## EXERCISE
Please pull out every line from the entries below and reproduce each one word for word, with no changes.

___

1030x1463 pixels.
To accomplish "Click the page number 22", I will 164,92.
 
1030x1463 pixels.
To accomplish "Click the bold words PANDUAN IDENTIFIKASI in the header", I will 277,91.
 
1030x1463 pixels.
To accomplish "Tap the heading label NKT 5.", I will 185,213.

___

## ANSWER TO THIS PROBLEM
1030x1463 pixels.
To accomplish "Click the page number 22", I will 164,92.
 
1030x1463 pixels.
To accomplish "Click the bold words PANDUAN IDENTIFIKASI in the header", I will 277,91.
 
1030x1463 pixels.
To accomplish "Tap the heading label NKT 5.", I will 185,213.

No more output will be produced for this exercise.